We found it necessary to combine these statistics to correlate them into higher-level indicators that truly measure what’s going on in a software system. By aggregating, normalizing, and correlating these things, we can compare apples to apples, and numbers from one codebase to another.
For example, think of just two metrics: test case coverage and complexity. The way you want to correlate those is that if you have a very complex function, you want to require higher test-case coverage. If you have very high complexity and low test-case coverage, that’s inherently more risky than if you have high complexity and high test coverage. Similarly, if the complexity is not very high, the coverage might not be as important: lower test coverage might be OK for a very simple function.
We have a few terms to describe the roll-up of these metrics. There’s something we call the volume of the code, which shows how dense the code is. That’s something the takes into account the comments, complexity, and number of lines per function. We also have something called raw complexity: it combines traditional notions of complexity, with some additional relevant metrics. We also look at results of static analysis and correlate that to the total number of violations. Another metric tries to gauge the testability of the system: combining test case coverage with complexity, for example, gives you some notion of how well the code base is tested.

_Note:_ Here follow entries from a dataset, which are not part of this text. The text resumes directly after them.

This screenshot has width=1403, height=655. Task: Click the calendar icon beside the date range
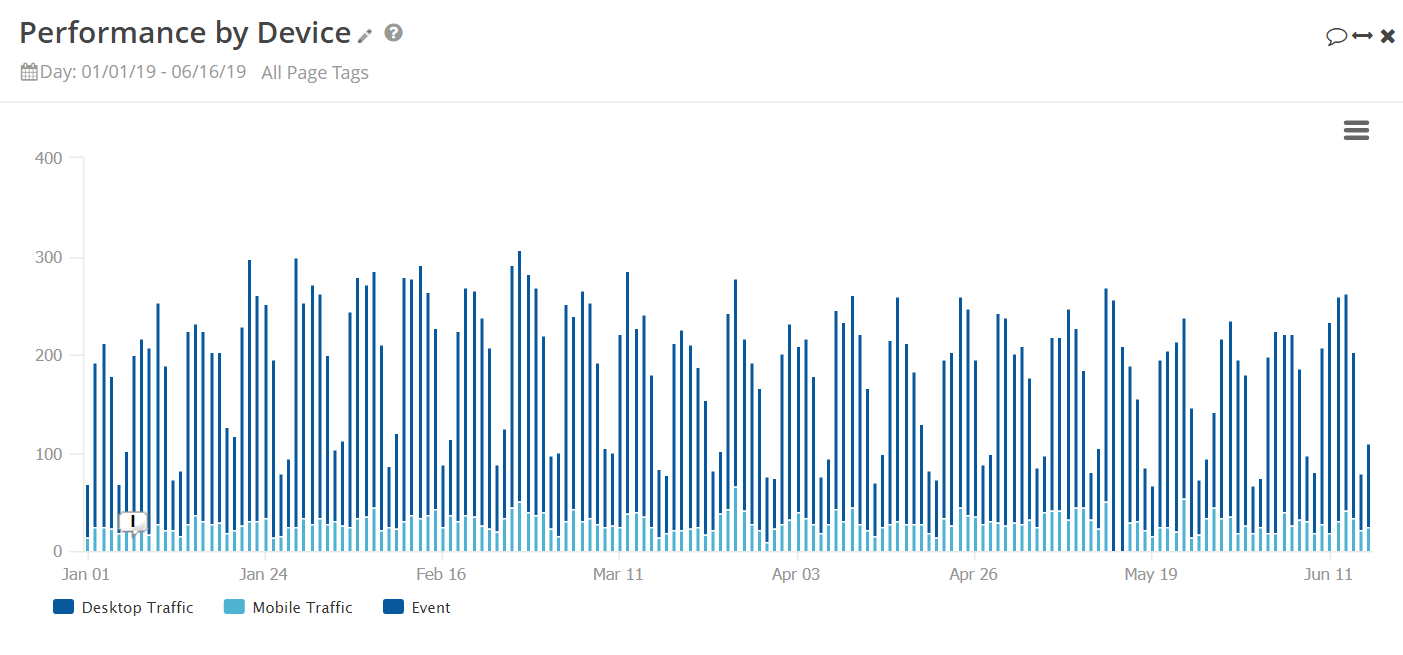click(x=29, y=72)
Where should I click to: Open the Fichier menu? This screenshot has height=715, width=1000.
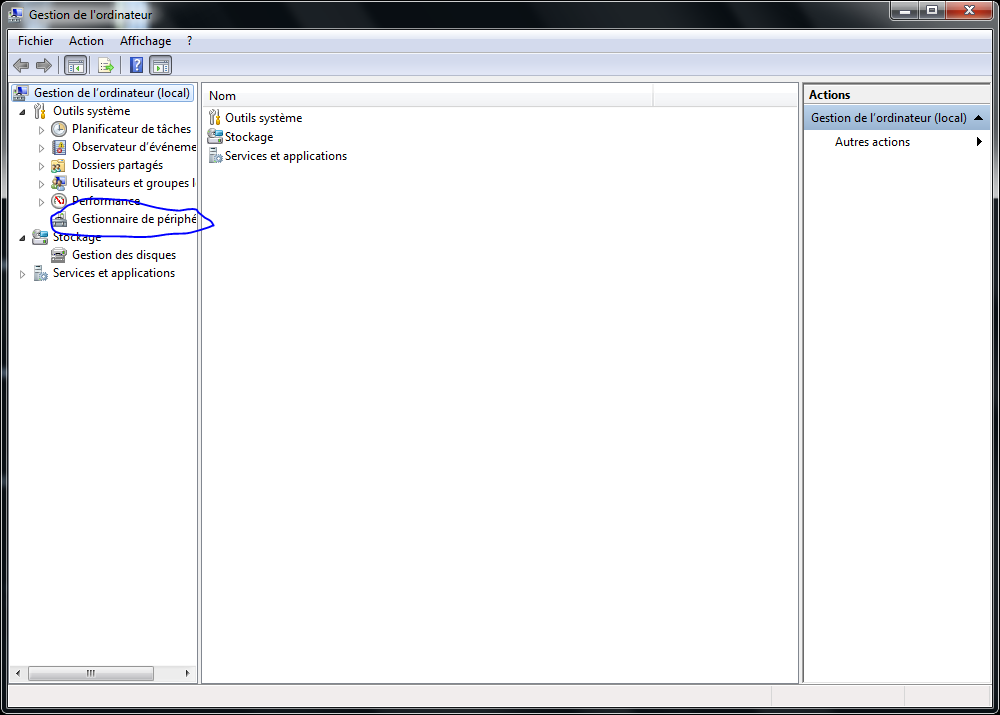point(35,40)

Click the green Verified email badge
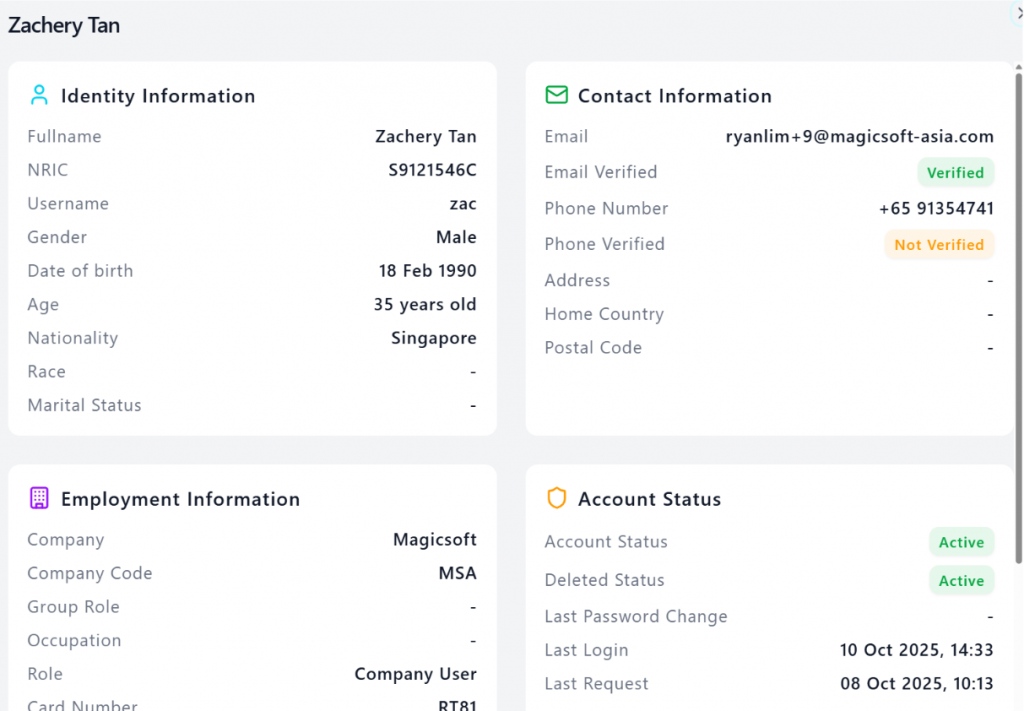955,173
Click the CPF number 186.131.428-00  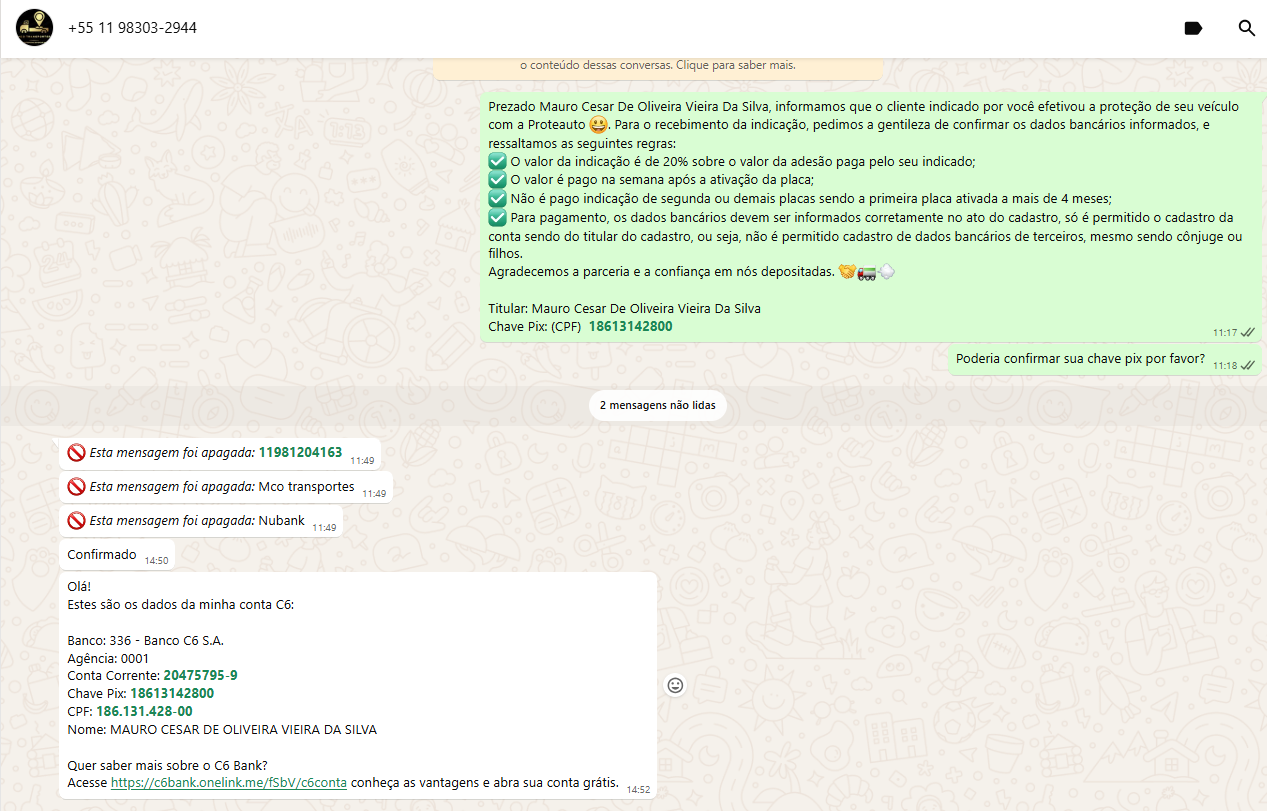click(x=144, y=712)
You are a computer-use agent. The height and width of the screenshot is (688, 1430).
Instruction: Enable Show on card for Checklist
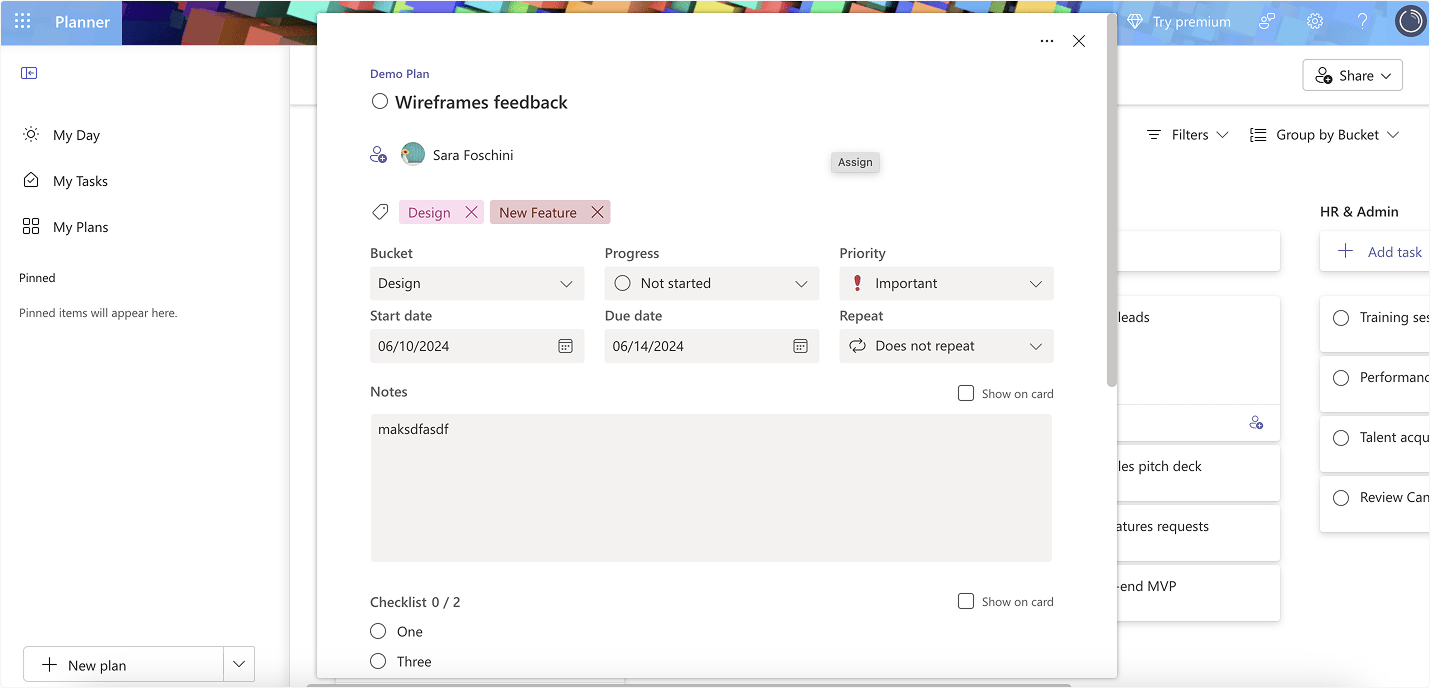point(966,601)
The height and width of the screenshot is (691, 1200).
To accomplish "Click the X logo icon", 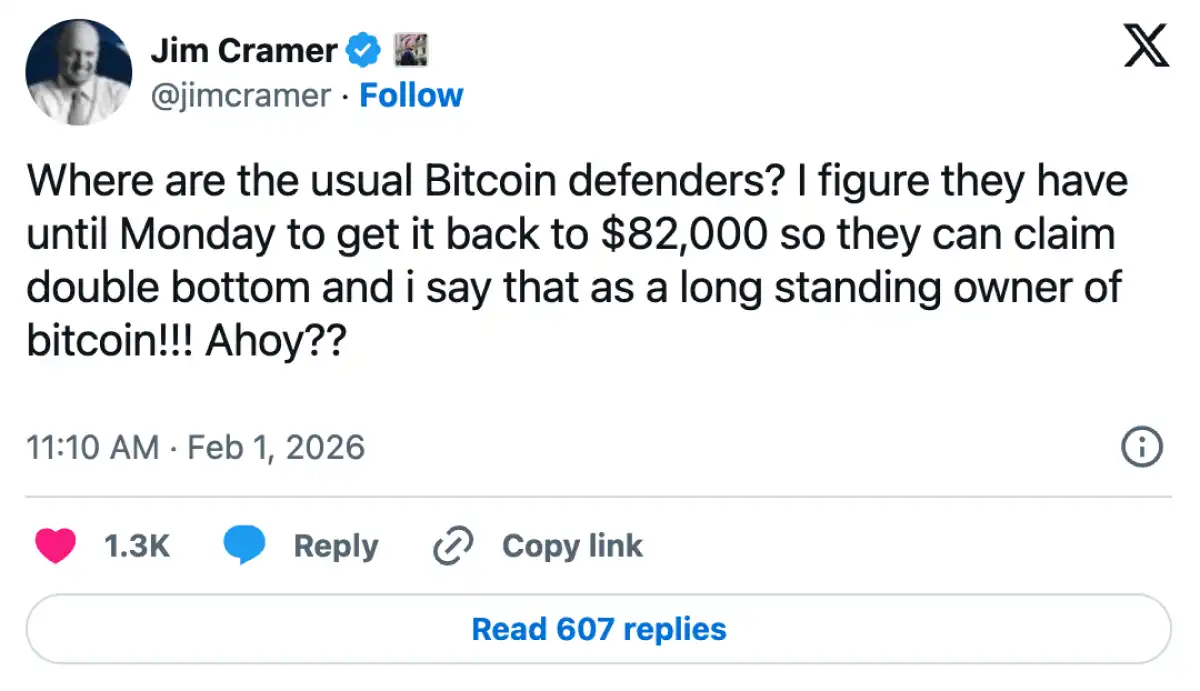I will (x=1145, y=46).
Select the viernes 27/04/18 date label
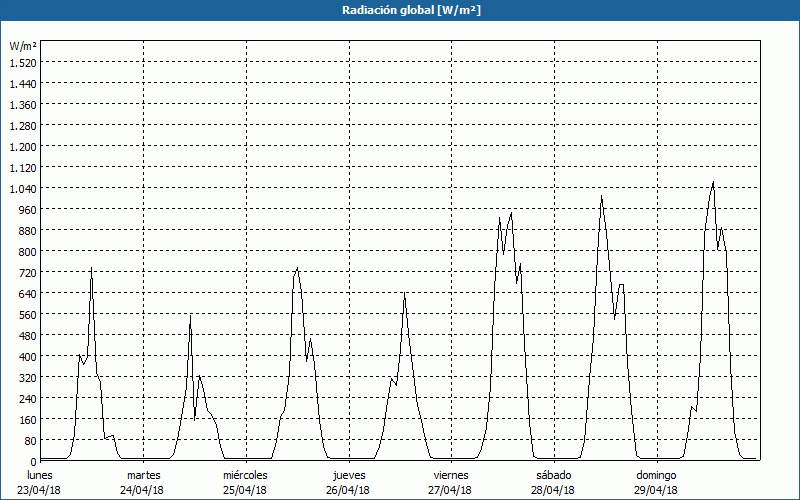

Part of this is a question of normalization. You want for each of those indicators to have a single number that’s normalized so that you can compare volume to complexity , to static analysis violations, across many projects and code bases. In the raw metrics themselves, things don’t line up that nicely: you can’t necessarily compare the amount of defects with code coverage, for example.
At the highest level, we roll up those indicators into two main indices: overall risk that is a measure of quality, and unmaintainability that measures the potential of the system to evolve over time.
Managers that tried out this product tell us that there is a one-to-one correspondence with the issues that they’re finding in the field after they release their code and the highlighted hotspots from our product. There is also a direct correlation between the experience of the development team developing the product, and the risk our product highlighted in that piece of code.
While managers had informal notions of these metrics in the past, armed with this data, they are better equipped to discuss deadline and resource allocation issues both with their upper management and with the development team.